#### [PROBLEM REQUIREMENTS]
Copy every line of the entries that has the string "icon" in it.

#### [DATA RECORDS]

──────────────────────────────

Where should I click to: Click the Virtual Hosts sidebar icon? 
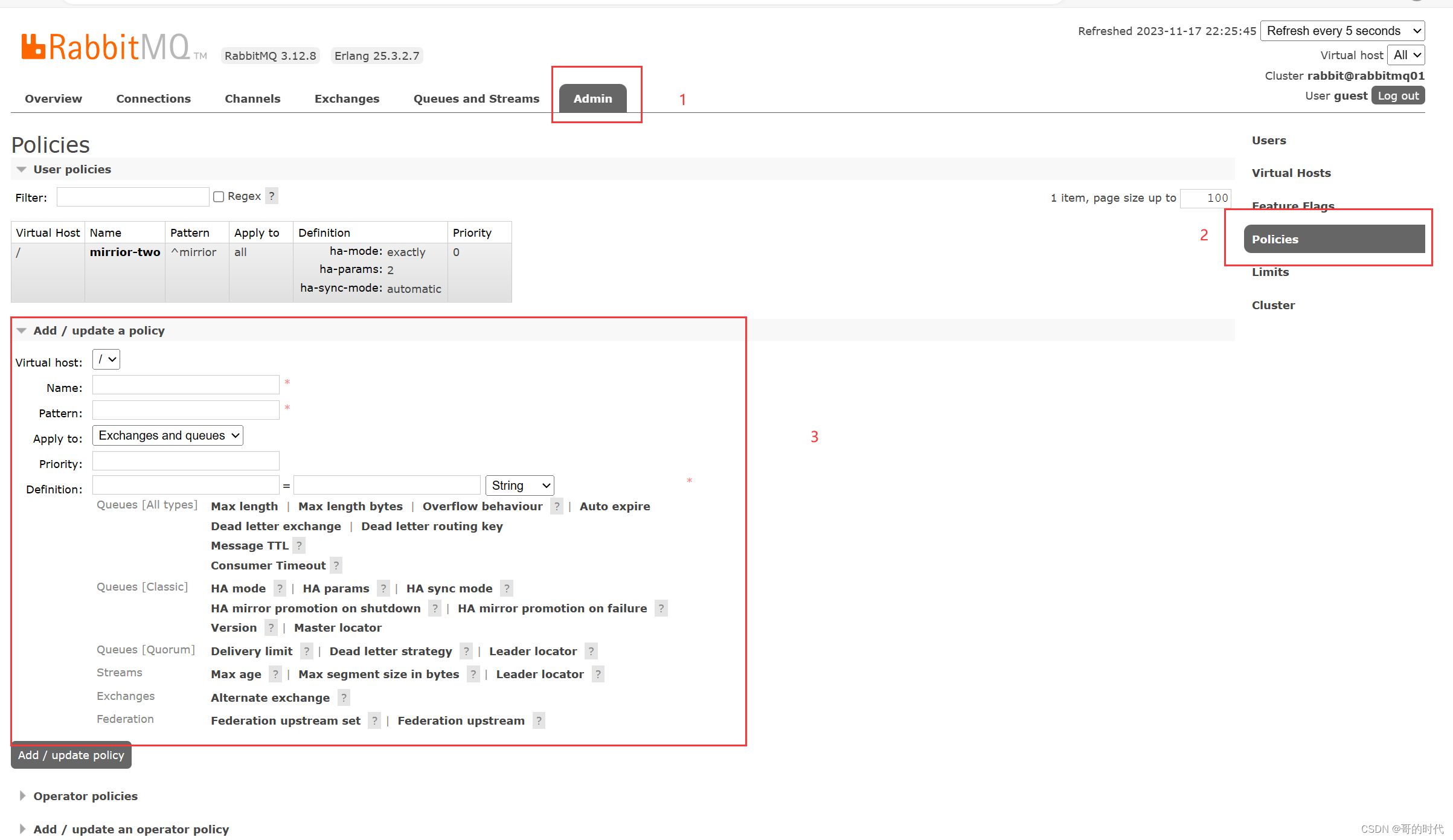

──────────────────────────────

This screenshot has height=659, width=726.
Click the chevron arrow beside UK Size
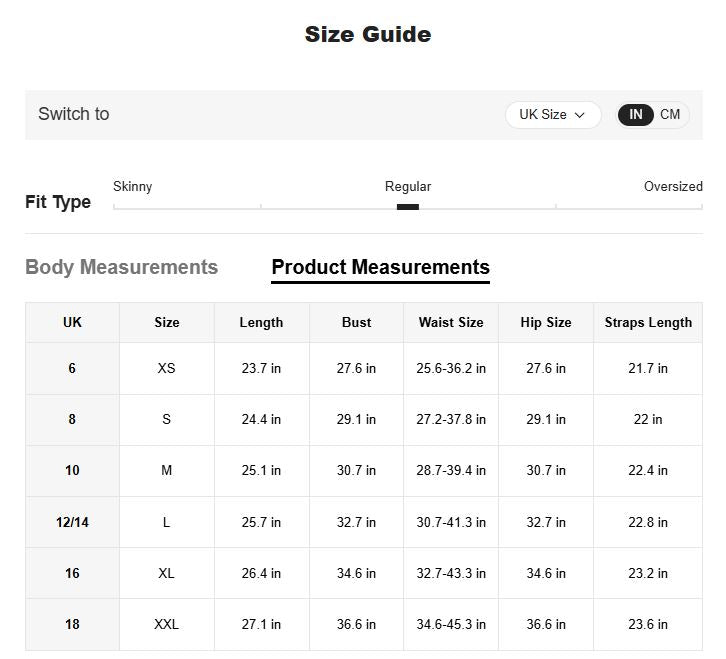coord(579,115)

──────────────────────────────

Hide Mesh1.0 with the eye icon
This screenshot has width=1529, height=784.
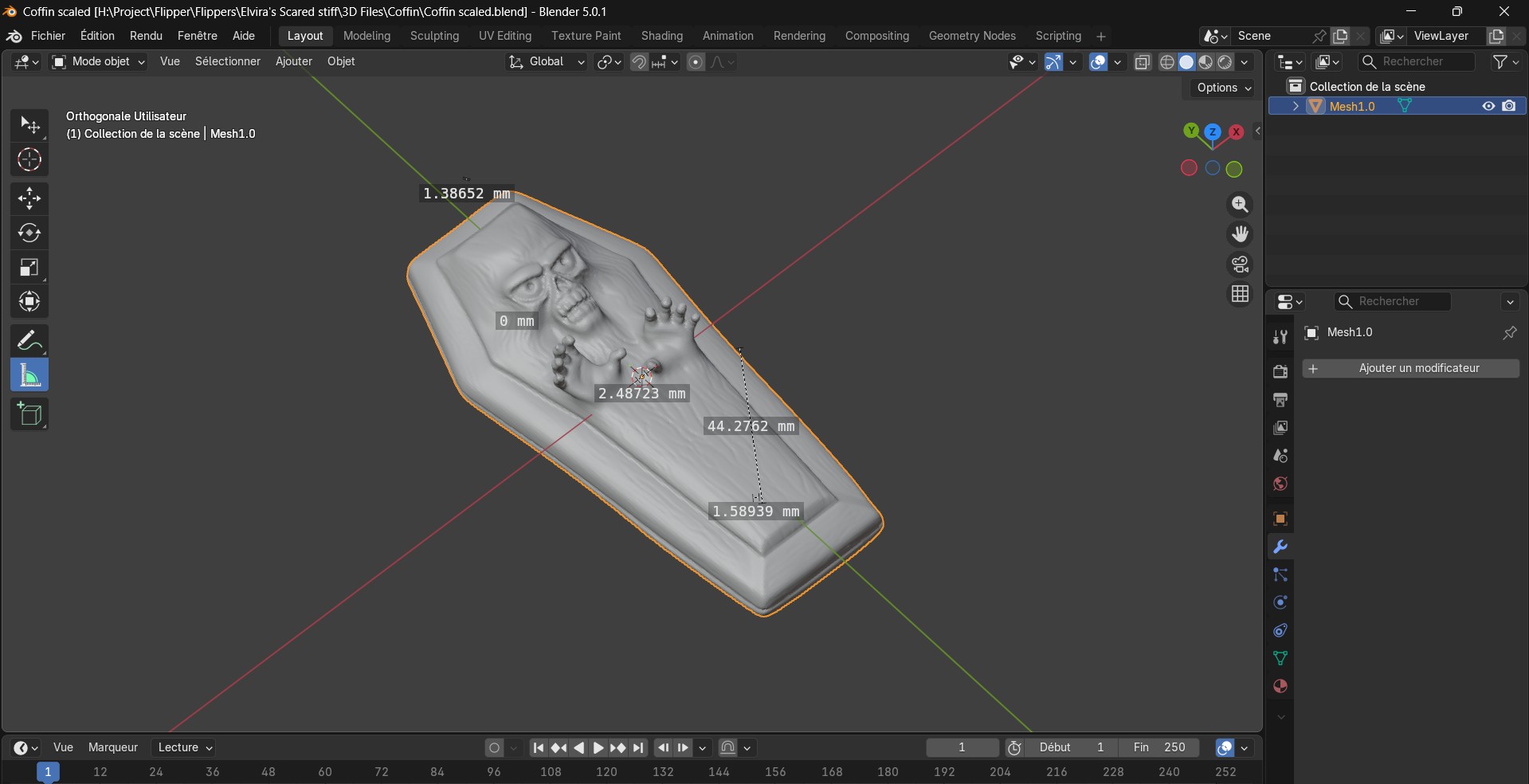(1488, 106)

──────────────────────────────

#### [EXERCISE RESPONSE]
Where should I click to: Click the Virtual Hosts sidebar icon? 
Hide Mesh1.0 with the eye icon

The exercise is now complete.